Très curieux et même impatient de découvrir les deux derniers épisodes de cette série, même si la programmation en duos me semble aller à contre-sens de l’esprit de la série faite pour être découverte épisode par épisode ( RTS 1 – jeudi 30 novembre 2017 dès 21h15 – Mais, en face, sur France 3, il y a la fin d’une admirable série, « Un village française » – du « play-tv » personnel dans l’air !!!)

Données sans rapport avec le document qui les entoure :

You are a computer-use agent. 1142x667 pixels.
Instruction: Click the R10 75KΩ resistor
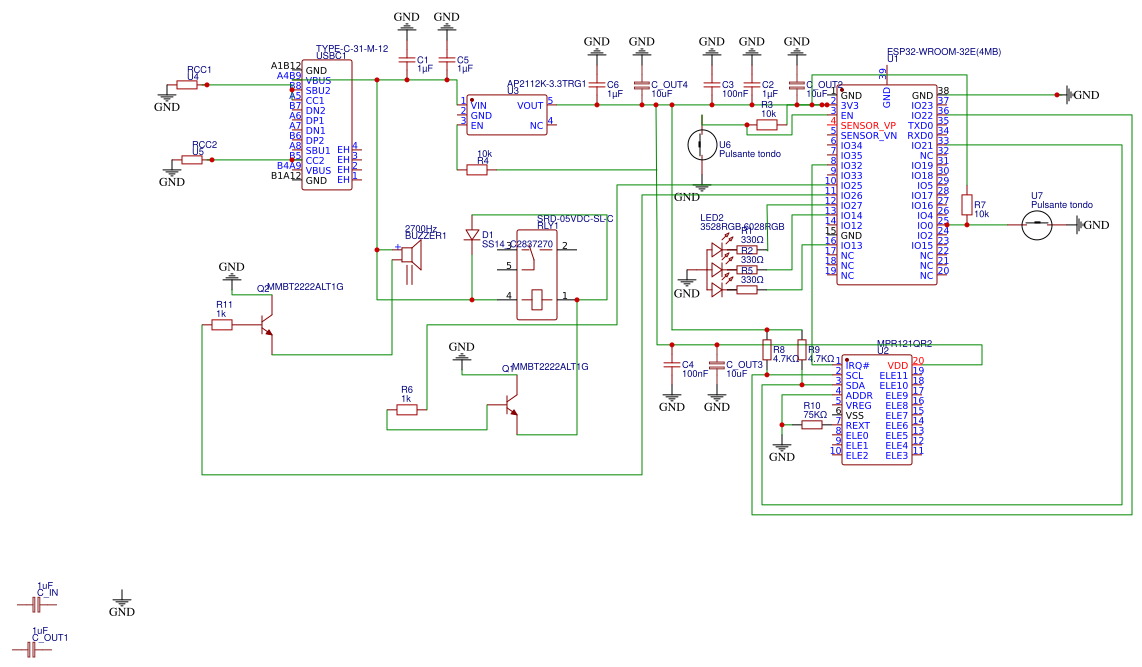pos(812,425)
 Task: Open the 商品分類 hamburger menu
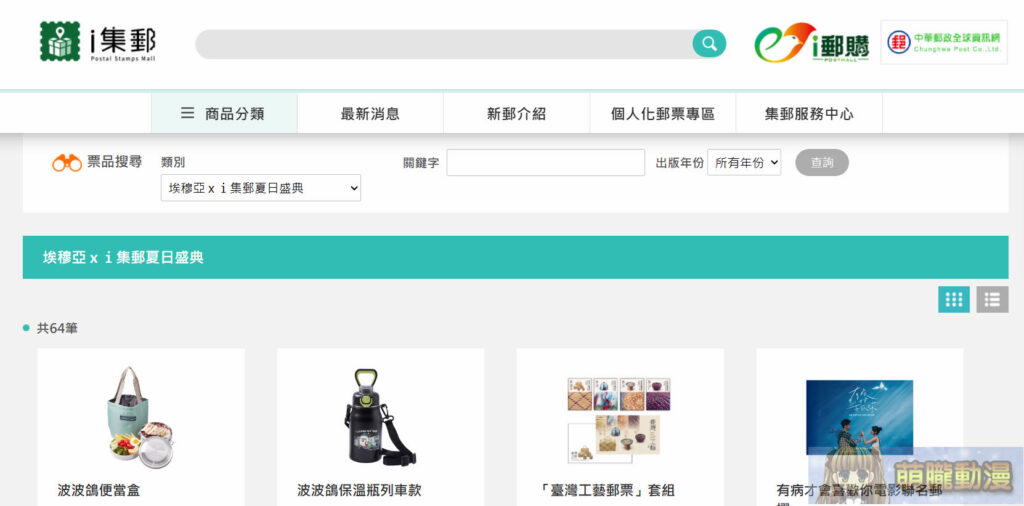(x=224, y=114)
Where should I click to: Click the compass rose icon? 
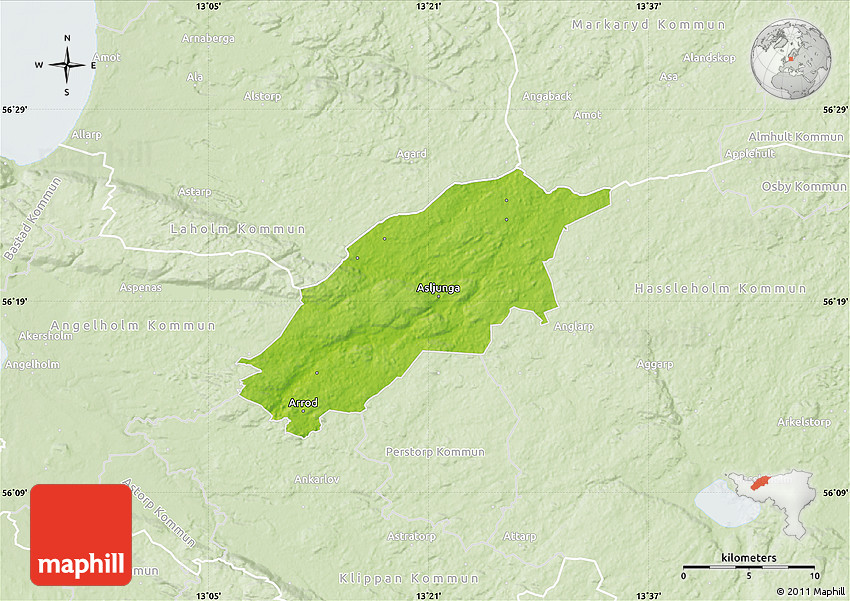[67, 66]
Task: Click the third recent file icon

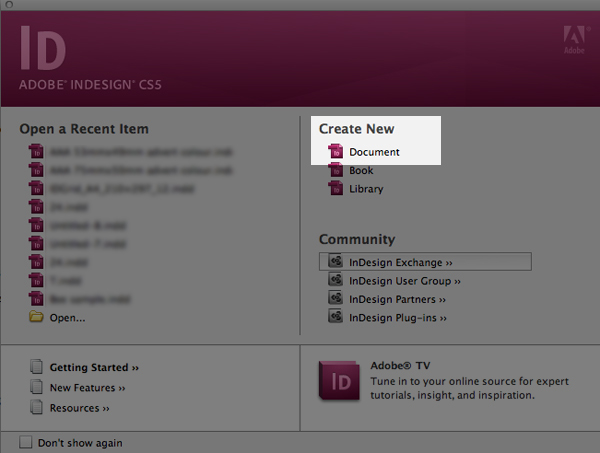Action: (x=37, y=189)
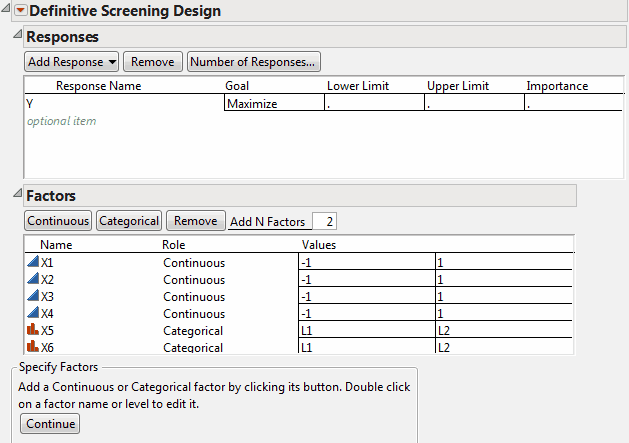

Importante co-production romando-belge

Le RTS ne propose guère plus d’une série récurrente par année. Elle y consacre un budget important, trois millions environ, donc cinq cent mille francs par épisode, dix mille francs au moins la minute. Le prix à la minute consenti par des chaînes comme la RTS ou plus importante qu’elle est souvent plus élevé. A noter aussi que « Quartier des banques » a bénéficié d’une co-production avec la Belgique qui a permis de disposer d’un  budget de près des cinq millions. Il vaut la peine de s’arrêter sur cette série, poussé aussi par l’intérêt personnel porté à ce secteur de la création audiovisuelle.

Tournage au Grand Hotel Kempinski
Lauriane Gilliéron et Brigitte Fossey

Le service de presse de la RTS a donc réussi à provoquer un certain nombre d’articles de promotion, d’information complétés parfois par une appréciation qualitative appelée « critique ». La mise à disposition sur internet de certains épisodes avant diffusion permet cette réflexion, même si elle se fait rare. Les mesures de l’audimat servent aussi et trop souvent de jugement de valeur. Il faudrait que toute émission s’inscrive dans la moyenne, ce qui impliquerait que celle-ci augmente d’année en année…

Le choix des acteurs

 L’idée de la série est née à la RTS, l’écriture a été conduite sous direction romande. Le tournage a eu lieu à Genève et dans ses environs, avec une incursion au moins à Chypre (sauf erreur). La majorité du financement provient de Suisse. Le réalisateur est suisse. La RTS est à féliciter de s’être associée non plus à une grande chaîne française dominante, mais à une chaine belge un peu semblable à elle, la RTBF.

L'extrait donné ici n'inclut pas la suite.